As shown in Table 3, the average sensitivity of RankCompV2 was only 56.10% for DEGs with FC of 1.5 and up to 98.84% with FC of 3.5, which suggested that RankCompV2 performed well for DEGs with large expression changes. In general, RankCompV2 showed a very high specificity and a very low FDR when the FC level increased from 1.5 to 3.5. Notably, the FDR of edgeR rises as the FC level increases. The underlying reason is as follows. When up-regulated DEGs with a larger FC level was introduced in the simulation, it leads to a bigger global transcriptome size of a tumor cell than that of a normal cell, as shown by the decreased transcriptome size factor (Table 3), the ratio between the normal transcriptome size and the simulated tumor cell size. The edgeR algorithm identifies DEGs through comparing the read counts of a gene between the two samples. Given the same amount of total input RNA for the two samples, many genes without differences in mRNA absolute abundances would have lower read counts in the tumor sample than in the normal sample, thus be identified as down-regulated genes, which leads to a higher FDR of edgeR if taking DEGs with absolute mRNA abundance changes as the reference.
We also performed a simulation experiment on the genome size changes leading to the global transcriptome size variations. The simulation experiment also demonstrated that RankCompV2 could identify genes with expression changes in absolute abundances and performed well for DEGs with large expression changes (Additional file 4).
Reproducible DEGs with changes in absolute mRNA abundances in ten cancers
We collected two datasets of gene expression profiles for each of ten cancer types (Table 1). For each dataset, we compared the DEGs between the normal and cancer samples identified by RankCompV2 with the DEGs identified by SAM for microarray data or by edgeR for RNA-sequencing data. In GSE57957 measured by microarray for liver hepatocellular carcinoma (LIHC), SAM identified 11,497 DEGs with false discovery rate (FDR) < 0.05, which included 3603 of the 3715 RankCompV2 DEGs. In GSE45267 for LIHC, the 14,192 DEGs selected by SAM included 4712 of the 4728 DEGs detected by RankCompV2. The concordance scores of the dysregulation directions of the overlaps between DEGs detected by RankCompV2 and DEGs detected by SAM in the two datasets were all 100%. Similar results were observed in the 18 datasets for other nine cancer types (Fig. 1a and Additional file 5: Table S2). As expected, POG21 is lower than POG12 because the DEGs identified by RankCompV2 should be included in the DEGs identified by SAM or edgeR. The results confirmed the above mathematical reasoning, which also provided circumstantial evidence of the high accuracy of the RankCompV2 method.
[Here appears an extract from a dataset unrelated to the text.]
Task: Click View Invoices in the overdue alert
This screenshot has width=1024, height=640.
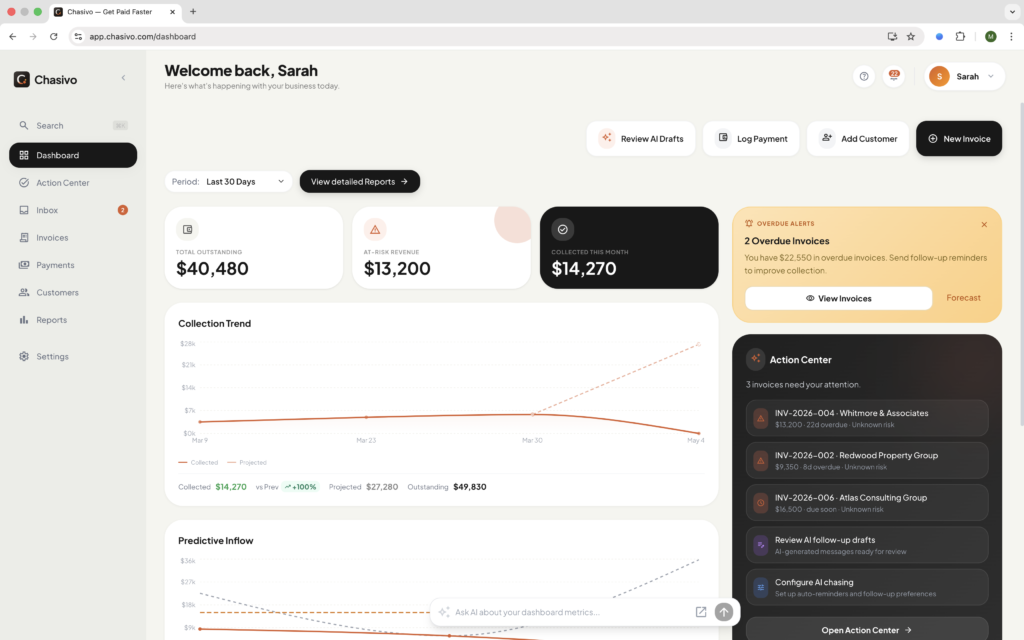Action: click(x=837, y=298)
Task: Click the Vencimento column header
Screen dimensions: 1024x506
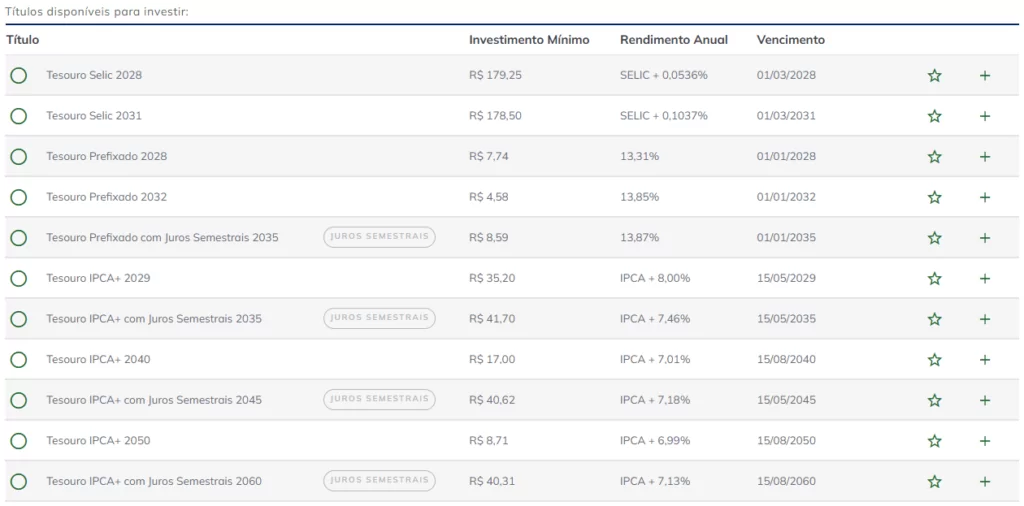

The DEGs identified by RankCompV2 were highly reproducible in independent datasets. For LIHC, RankCompV2 identified 3715 DEGs from the GSE57957 dataset and 51.71% of them were included in the 4728 DEGs detected from the GSE45267 dataset. The concordance score of the overlapped 1946 DEGs was 98.72% which was unlikely to be observed by chance (binomial test, p < 1.0E-16). The highly reproducibility of RankCompV2 DEGs identified from independent datasets were also observed in the other nine cancer types (Fig. 1b).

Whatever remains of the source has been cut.